*** Provided entries ***
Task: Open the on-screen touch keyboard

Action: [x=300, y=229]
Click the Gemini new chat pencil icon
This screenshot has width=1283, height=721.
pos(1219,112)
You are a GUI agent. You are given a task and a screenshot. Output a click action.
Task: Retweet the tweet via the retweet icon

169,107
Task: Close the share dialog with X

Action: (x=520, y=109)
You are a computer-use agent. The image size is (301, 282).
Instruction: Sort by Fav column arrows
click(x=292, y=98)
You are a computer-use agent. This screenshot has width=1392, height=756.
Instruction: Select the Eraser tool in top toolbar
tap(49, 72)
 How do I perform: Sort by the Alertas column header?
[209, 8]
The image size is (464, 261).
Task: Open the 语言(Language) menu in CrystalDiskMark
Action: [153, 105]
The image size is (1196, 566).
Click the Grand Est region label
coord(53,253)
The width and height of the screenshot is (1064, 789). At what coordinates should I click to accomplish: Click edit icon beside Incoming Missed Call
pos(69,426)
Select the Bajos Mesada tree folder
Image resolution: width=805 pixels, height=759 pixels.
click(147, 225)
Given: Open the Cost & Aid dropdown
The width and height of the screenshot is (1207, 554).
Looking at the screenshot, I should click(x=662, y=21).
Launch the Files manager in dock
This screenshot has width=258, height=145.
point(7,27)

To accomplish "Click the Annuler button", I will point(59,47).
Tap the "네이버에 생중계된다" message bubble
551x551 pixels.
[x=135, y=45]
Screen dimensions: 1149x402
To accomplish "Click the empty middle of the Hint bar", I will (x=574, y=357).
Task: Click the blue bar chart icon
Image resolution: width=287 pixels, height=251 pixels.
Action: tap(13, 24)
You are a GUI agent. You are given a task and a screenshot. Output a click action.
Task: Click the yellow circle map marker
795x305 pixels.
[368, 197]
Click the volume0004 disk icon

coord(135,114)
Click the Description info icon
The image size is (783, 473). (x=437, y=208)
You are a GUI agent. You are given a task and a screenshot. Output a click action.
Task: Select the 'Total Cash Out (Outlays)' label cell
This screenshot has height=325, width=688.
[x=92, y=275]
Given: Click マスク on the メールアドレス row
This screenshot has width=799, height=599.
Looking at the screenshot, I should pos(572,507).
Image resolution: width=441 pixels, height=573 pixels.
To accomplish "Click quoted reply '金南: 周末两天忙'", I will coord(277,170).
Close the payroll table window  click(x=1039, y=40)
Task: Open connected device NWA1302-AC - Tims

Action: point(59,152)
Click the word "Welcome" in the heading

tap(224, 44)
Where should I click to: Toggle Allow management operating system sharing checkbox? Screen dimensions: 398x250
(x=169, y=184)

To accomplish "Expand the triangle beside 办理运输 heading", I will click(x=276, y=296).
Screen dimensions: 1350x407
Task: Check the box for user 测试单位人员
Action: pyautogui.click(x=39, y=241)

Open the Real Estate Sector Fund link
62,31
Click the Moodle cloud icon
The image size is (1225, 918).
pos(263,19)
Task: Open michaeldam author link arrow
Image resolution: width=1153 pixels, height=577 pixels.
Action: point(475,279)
*** End of Provided entries ***
● **About this exercise**
Reproduce the entries above in full, exactly as they read.

● **Response area**
Task: Open the on-screen touch keyboard

Action: [x=300, y=229]
Click the Gemini new chat pencil icon
This screenshot has width=1283, height=721.
pos(1219,112)
You are a GUI agent. You are given a task and a screenshot. Output a click action.
Task: Retweet the tweet via the retweet icon

169,107
Task: Close the share dialog with X

Action: (x=520, y=109)
You are a computer-use agent. The image size is (301, 282).
Instruction: Sort by Fav column arrows
click(x=292, y=98)
You are a computer-use agent. This screenshot has width=1392, height=756.
Instruction: Select the Eraser tool in top toolbar
tap(49, 72)
 How do I perform: Sort by the Alertas column header?
[209, 8]
The image size is (464, 261).
Task: Open the 语言(Language) menu in CrystalDiskMark
Action: [153, 105]
The image size is (1196, 566).
Click the Grand Est region label
coord(53,253)
The width and height of the screenshot is (1064, 789). At what coordinates should I click to accomplish: Click edit icon beside Incoming Missed Call
pos(69,426)
Select the Bajos Mesada tree folder
Image resolution: width=805 pixels, height=759 pixels.
click(147, 225)
Given: Open the Cost & Aid dropdown
The width and height of the screenshot is (1207, 554).
Looking at the screenshot, I should click(x=662, y=21).
Launch the Files manager in dock
This screenshot has width=258, height=145.
point(7,27)

To accomplish "Click the Annuler button", I will point(59,47).
Tap the "네이버에 생중계된다" message bubble
551x551 pixels.
[x=135, y=45]
Screen dimensions: 1149x402
To accomplish "Click the empty middle of the Hint bar", I will (x=574, y=357).
Task: Click the blue bar chart icon
Image resolution: width=287 pixels, height=251 pixels.
Action: tap(13, 24)
You are a GUI agent. You are given a task and a screenshot. Output a click action.
Task: Click the yellow circle map marker
795x305 pixels.
[368, 197]
Click the volume0004 disk icon

coord(135,114)
Click the Description info icon
The image size is (783, 473). (x=437, y=208)
You are a GUI agent. You are given a task and a screenshot. Output a click action.
Task: Select the 'Total Cash Out (Outlays)' label cell
This screenshot has height=325, width=688.
[x=92, y=275]
Given: Click マスク on the メールアドレス row
This screenshot has width=799, height=599.
Looking at the screenshot, I should pos(572,507).
Image resolution: width=441 pixels, height=573 pixels.
To accomplish "Click quoted reply '金南: 周末两天忙'", I will coord(277,170).
Close the payroll table window  click(x=1039, y=40)
Task: Open connected device NWA1302-AC - Tims

Action: point(59,152)
Click the word "Welcome" in the heading

tap(224, 44)
Where should I click to: Toggle Allow management operating system sharing checkbox? Screen dimensions: 398x250
(x=169, y=184)

To accomplish "Expand the triangle beside 办理运输 heading", I will click(x=276, y=296).
Screen dimensions: 1350x407
Task: Check the box for user 测试单位人员
Action: pyautogui.click(x=39, y=241)

Open the Real Estate Sector Fund link
62,31
Click the Moodle cloud icon
The image size is (1225, 918).
pos(263,19)
Task: Open michaeldam author link arrow
Image resolution: width=1153 pixels, height=577 pixels.
Action: point(475,279)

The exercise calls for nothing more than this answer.